## Problem to solve:
Please swap "clicked" for "selected" in the rows between the line holding "17, 869, 24)" and the line holding "label: Refund Policy", inclusive. Give only those rows again, with everything else unchanged.

[Extracted data entries]
___

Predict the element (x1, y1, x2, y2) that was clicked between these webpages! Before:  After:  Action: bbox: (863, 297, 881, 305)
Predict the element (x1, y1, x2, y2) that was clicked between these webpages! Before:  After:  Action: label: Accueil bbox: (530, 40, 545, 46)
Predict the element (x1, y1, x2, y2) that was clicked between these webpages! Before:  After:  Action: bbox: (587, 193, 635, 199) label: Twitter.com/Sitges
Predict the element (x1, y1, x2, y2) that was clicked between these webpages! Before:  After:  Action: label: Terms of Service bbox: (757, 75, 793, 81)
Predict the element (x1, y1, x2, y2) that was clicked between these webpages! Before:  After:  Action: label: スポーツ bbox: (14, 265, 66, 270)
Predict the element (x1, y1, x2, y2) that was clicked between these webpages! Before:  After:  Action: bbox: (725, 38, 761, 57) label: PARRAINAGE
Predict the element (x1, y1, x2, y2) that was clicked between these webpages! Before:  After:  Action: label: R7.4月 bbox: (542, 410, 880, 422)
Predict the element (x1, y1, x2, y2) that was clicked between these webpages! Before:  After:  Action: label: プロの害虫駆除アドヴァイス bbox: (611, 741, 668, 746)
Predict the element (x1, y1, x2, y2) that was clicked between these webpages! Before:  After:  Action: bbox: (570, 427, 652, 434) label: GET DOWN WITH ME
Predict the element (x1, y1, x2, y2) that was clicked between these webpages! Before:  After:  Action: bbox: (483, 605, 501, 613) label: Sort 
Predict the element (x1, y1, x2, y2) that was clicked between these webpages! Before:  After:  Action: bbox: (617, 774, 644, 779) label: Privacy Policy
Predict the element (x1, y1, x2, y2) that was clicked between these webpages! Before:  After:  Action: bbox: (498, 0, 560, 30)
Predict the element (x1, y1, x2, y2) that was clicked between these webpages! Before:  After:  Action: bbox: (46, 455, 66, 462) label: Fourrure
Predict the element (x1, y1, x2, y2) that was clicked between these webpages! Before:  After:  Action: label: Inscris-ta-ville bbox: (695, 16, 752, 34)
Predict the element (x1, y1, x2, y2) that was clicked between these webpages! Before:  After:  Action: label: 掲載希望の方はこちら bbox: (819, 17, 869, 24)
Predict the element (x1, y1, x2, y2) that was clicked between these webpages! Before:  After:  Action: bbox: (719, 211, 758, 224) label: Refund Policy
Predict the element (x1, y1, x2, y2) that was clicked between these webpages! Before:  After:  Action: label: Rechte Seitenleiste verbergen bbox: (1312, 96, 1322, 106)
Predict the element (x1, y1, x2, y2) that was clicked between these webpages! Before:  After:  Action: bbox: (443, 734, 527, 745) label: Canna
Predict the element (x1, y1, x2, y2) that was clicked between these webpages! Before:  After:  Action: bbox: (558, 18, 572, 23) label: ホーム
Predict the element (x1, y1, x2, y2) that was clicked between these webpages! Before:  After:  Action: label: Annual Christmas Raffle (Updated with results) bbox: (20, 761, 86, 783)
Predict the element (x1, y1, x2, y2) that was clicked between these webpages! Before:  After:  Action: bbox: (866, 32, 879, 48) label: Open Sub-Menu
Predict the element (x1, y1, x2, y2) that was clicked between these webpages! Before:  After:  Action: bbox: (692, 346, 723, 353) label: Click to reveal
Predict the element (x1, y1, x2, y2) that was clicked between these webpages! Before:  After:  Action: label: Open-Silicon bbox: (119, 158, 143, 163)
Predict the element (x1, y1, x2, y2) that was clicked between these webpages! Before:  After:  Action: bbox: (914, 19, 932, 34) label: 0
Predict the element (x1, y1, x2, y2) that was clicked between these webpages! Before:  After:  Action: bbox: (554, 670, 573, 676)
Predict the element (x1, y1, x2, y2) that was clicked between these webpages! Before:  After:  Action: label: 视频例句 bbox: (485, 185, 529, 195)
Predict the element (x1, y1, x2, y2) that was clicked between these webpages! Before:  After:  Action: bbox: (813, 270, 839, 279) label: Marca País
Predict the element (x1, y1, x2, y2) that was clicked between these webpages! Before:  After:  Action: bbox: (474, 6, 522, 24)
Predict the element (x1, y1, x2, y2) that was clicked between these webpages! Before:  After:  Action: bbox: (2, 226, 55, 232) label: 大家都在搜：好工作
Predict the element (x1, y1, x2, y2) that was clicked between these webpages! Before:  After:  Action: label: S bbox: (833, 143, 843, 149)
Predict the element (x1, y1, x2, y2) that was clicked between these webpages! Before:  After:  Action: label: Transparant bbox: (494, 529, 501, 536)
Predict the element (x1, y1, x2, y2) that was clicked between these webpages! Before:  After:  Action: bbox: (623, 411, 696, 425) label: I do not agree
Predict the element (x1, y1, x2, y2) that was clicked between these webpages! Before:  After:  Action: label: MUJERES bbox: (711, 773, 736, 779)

___

## Finished answer:
Predict the element (x1, y1, x2, y2) that was selected between these webpages! Before:  After:  Action: label: 掲載希望の方はこちら bbox: (819, 17, 869, 24)
Predict the element (x1, y1, x2, y2) that was selected between these webpages! Before:  After:  Action: bbox: (719, 211, 758, 224) label: Refund Policy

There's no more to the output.